# SELECTED TEXT
Friday, January 09, 2015
My Disaster Recovery students have to create a plan to restore all computing functions in 96 hours. Sony would fail that class too.
Sony Corporation: Network Is Still Down Following ‘The Interview’ Hack
Sony’s film division says its computer network is still down more than six weeks after being hit by a massive computer hack. Sony Pictures Entertainment CEO Michael Lynton told the Associated Press on Thursday that the cyberattack hasn’t impacted the company’s film and TV schedule.
The network should be back up by the end of January, according to the report. In the meantime, Sony Pictures’ employees are still being paid by paper check.
The Sony hack was likely the largest cyberattack ever to occur on American soil, experts say, by hackers who eventually claimed the attack was a response to the production of “The Interview,” a comedy film that depicted the fictional assassination of North Korean leader Kim Jong-un.
… Sony's losses due to the cyberattack were still being calculated, but Lynton told the AP that they would not be “disruptive to the economic well being of the company.”
(Related) This should be obvious...
he Obama administration's extraordinary decision to point fingers at North Korea over the hacking of Sony Pictures Entertainment Inc. could lead to a courtroom spectacle in the event charges are ultimately filed against someone without ties to the isolated country, such as a disgruntled employee or an unrelated hacker.
… "Once the government says it has good reason to believe North Korea did it, then that is good reason to believe that the defendant did not do it unless the defendant was an agent of North Korea," said Jennifer Granick, director of civil liberties at the Stanford Center for Internet and Society.
(Related) The story of the Sony hack may not play out for months!

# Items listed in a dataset

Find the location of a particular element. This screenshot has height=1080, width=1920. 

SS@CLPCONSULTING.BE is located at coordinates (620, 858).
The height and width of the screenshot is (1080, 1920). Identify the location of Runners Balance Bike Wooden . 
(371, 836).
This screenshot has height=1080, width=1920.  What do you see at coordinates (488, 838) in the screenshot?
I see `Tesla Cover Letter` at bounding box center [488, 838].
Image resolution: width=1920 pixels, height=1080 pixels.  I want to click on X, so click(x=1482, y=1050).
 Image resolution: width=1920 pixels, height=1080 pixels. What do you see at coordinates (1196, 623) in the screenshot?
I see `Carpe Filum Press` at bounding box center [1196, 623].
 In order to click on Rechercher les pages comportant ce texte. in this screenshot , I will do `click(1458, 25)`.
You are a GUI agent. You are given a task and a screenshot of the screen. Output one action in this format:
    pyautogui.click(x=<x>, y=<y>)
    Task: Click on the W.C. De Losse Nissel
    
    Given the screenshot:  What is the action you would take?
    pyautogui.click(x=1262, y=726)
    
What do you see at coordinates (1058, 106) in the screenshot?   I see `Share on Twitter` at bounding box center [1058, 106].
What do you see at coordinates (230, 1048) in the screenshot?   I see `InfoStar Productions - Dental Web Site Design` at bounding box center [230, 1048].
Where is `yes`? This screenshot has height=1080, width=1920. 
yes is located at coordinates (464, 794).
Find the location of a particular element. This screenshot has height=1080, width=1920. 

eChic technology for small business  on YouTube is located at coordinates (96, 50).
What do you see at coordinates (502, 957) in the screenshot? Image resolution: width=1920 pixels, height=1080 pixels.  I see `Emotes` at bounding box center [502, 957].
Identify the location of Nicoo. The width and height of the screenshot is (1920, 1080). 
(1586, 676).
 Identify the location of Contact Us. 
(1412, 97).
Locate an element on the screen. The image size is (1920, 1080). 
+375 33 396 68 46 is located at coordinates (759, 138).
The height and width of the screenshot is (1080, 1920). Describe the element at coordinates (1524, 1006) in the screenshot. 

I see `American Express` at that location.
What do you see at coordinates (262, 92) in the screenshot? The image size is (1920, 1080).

# GOALS
1. In the post about the Sony hack, how are Sony Pictures' employees being paid while the network is down?
2. Rewrite the entries from the line containing "What do you see at coordinates (1058, 106)" through the last entry, inclusive, replacing "screenshot" with "screen capture" and leaving everything else unchanged.

# THE REPLIES
1. By paper check.

2.
What do you see at coordinates (1058, 106) in the screen capture?   I see `Share on Twitter` at bounding box center [1058, 106].
What do you see at coordinates (230, 1048) in the screen capture?   I see `InfoStar Productions - Dental Web Site Design` at bounding box center [230, 1048].
Where is `yes`? This screen capture has height=1080, width=1920. 
yes is located at coordinates (464, 794).
Find the location of a particular element. This screen capture has height=1080, width=1920. 

eChic technology for small business  on YouTube is located at coordinates (96, 50).
What do you see at coordinates (502, 957) in the screen capture? Image resolution: width=1920 pixels, height=1080 pixels.  I see `Emotes` at bounding box center [502, 957].
Identify the location of Nicoo. The width and height of the screen capture is (1920, 1080). 
(1586, 676).
 Identify the location of Contact Us. 
(1412, 97).
Locate an element on the screen. The image size is (1920, 1080). 
+375 33 396 68 46 is located at coordinates (759, 138).
The height and width of the screen capture is (1080, 1920). Describe the element at coordinates (1524, 1006) in the screen capture. 

I see `American Express` at that location.
What do you see at coordinates (262, 92) in the screen capture? The image size is (1920, 1080).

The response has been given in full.